> _PROBLEM_
In the entries that follow, locate the line with "Where should I", then restate that line and all later lines exactly as they appear, leaving pictures out.

*** AVAILABLE RECORDS ***

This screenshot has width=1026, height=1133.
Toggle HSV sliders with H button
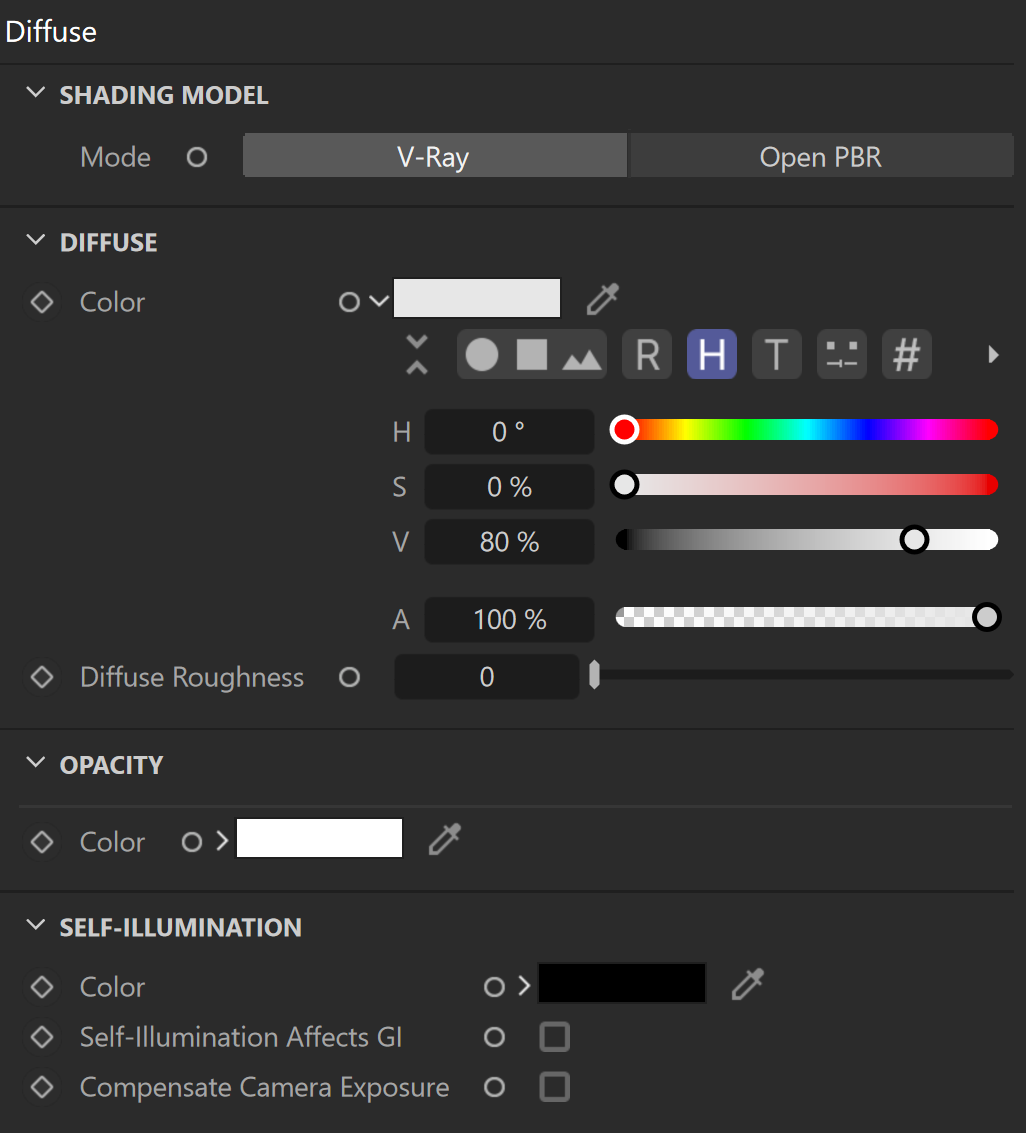click(x=712, y=355)
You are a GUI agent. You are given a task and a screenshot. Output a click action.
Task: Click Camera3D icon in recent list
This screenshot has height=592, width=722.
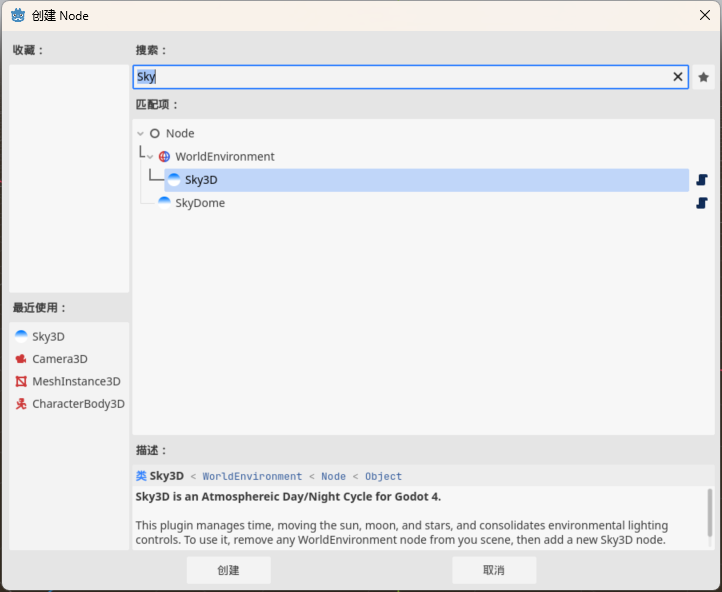21,359
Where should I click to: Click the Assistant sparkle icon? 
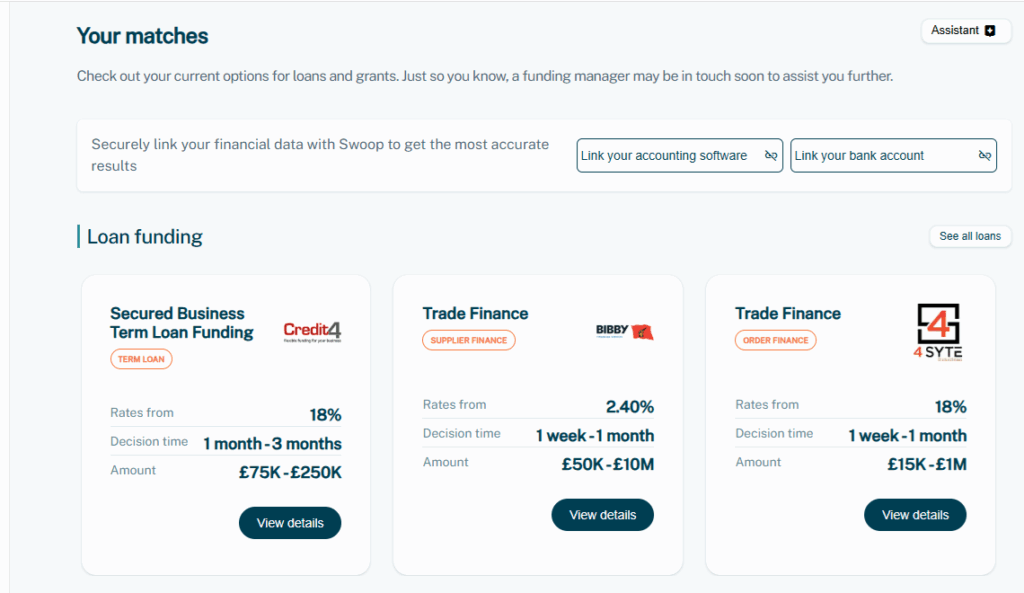[990, 31]
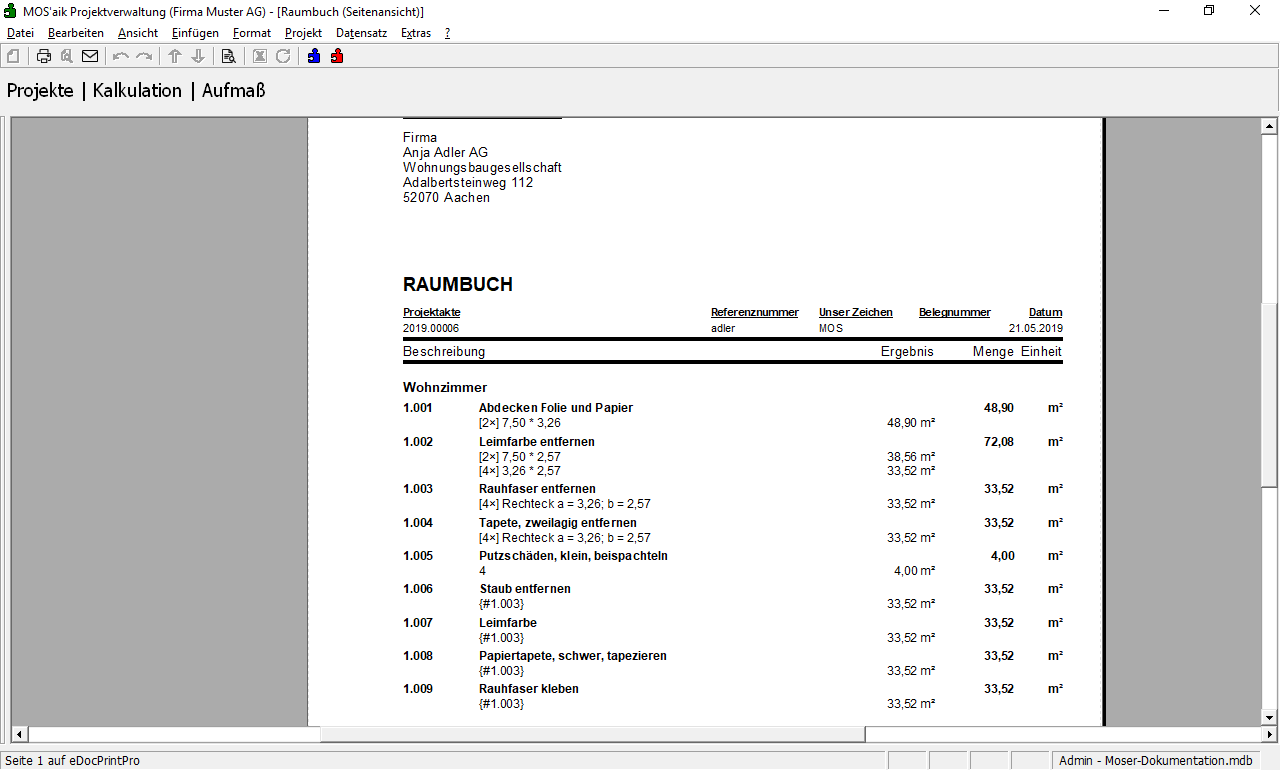Viewport: 1280px width, 770px height.
Task: Click the circular refresh arrow icon
Action: 283,56
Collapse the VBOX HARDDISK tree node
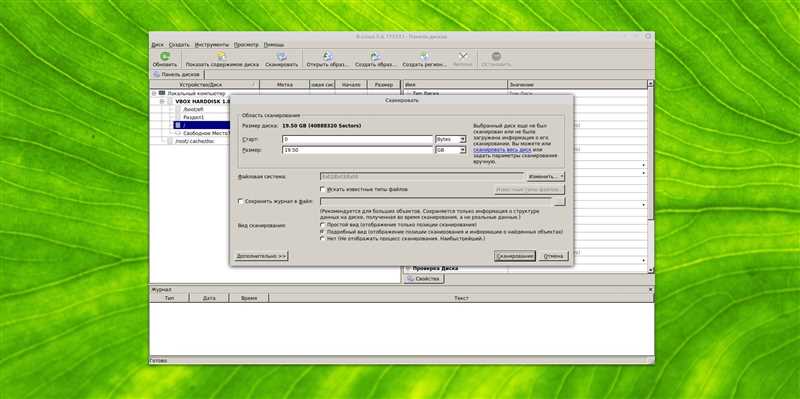Viewport: 800px width, 399px height. 162,102
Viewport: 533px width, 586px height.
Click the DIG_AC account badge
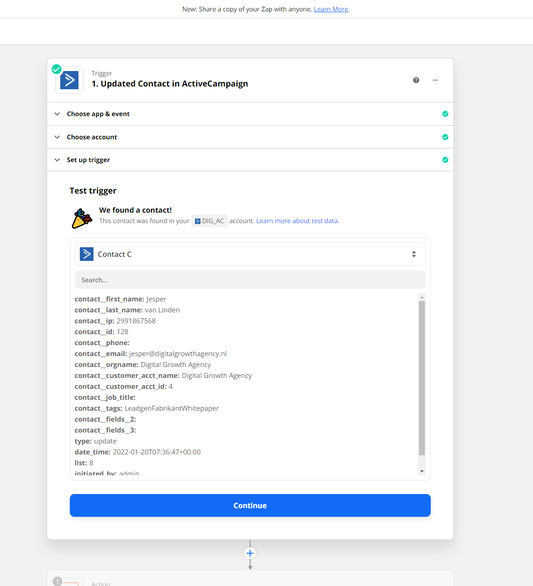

*** End of AVAILABLE RECORDS ***

> _WRITTEN ANSWER_
Where should I click to: Click the Assistant sparkle icon? 
[990, 31]
Viewport: 1280px width, 770px height.
Task: Click the circular refresh arrow icon
Action: 283,56
Collapse the VBOX HARDDISK tree node
Viewport: 800px width, 399px height. 162,102
Viewport: 533px width, 586px height.
Click the DIG_AC account badge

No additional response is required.